De tumor wordt meestal operatief verwijderd. Na zo'n operatie moet de betrokkene beslist rusten en voor zijn lichaam zorgen. Hier dient u zich te onthouden van inspanning of andere stressvolle of fysieke activiteiten om het lichaam niet onnodig te belasten.
Vaak zijn de patiënten ook afhankelijk van de steun en hulp van hun eigen familie, wat psychologische stemmingen of depressies kan verlichten. Zelfs nadat het hepatoblastoom is verwijderd, is regelmatig onderzoek van de inwendige organen door een arts vaak nodig. Het slikken van medicijnen is vaak zinvol, waarbij het belangrijk is om bij regelmatig gebruik voor de juiste dosering te zorgen.
U kunt dat zelf doen
Een heptoblastoom wordt meestal behandeld met chemotherapie of bestralingstherapie. Getroffenen kunnen de behandeling met verschillende maatregelen ondersteunen.
Tot het begin van de therapie hebben de getroffenen tijd om informatie te verzamelen en een manier te vinden om met de ziekte om te gaan. In principe moeten lichaam en geest worden voorbereid op de behandeling. Patiënten met heptoblastoom moeten voldoende bewegen, voldoende voedingsstoffen binnenkrijgen en veel drinken vlak voor chemotherapie.
Veel bijwerkingen kunnen worden verlicht door middel van complementaire geneeskunde, zoals bitterstoffen tegen eetlustverlies en het homeopathische preparaat Nux vomica tegen misselijkheid en braken.
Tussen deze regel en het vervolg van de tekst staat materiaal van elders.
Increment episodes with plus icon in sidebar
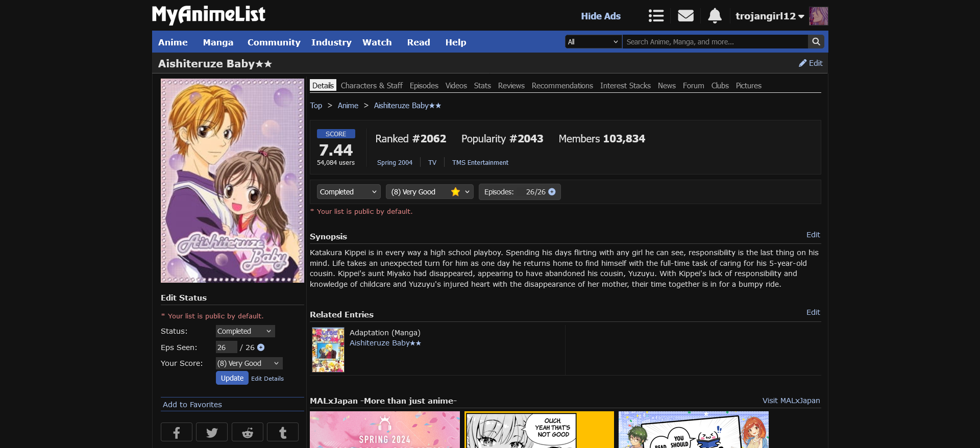This screenshot has height=448, width=980. (261, 347)
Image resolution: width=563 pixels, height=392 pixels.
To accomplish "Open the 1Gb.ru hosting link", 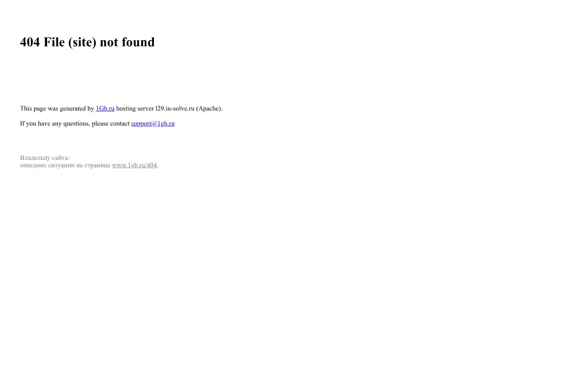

Er zijn ook veel manieren om het herstel tijdens de therapie te ondersteunen. Matige duursporten worden bijvoorbeeld aanbevolen - in het beste geval regelmatig en buitenshuis - omdat lichaamsbeweging de zuurstoftoevoer bevordert en de celomgeving verbetert. Een gezond en uitgebalanceerd dieet kan ook de slopende effecten van chemotherapie verlichten en het lichaam helpen heptoblastoom te bestrijden.
Het menu moet voornamelijk voedingsmiddelen bevatten die rijk zijn aan sporenelementen en vitamines. In overleg met de arts kan ook gerichte zuivering worden uitgevoerd om het lichaam te ontzuren en het voedingsmedium uit de kankercellen te verwijderen.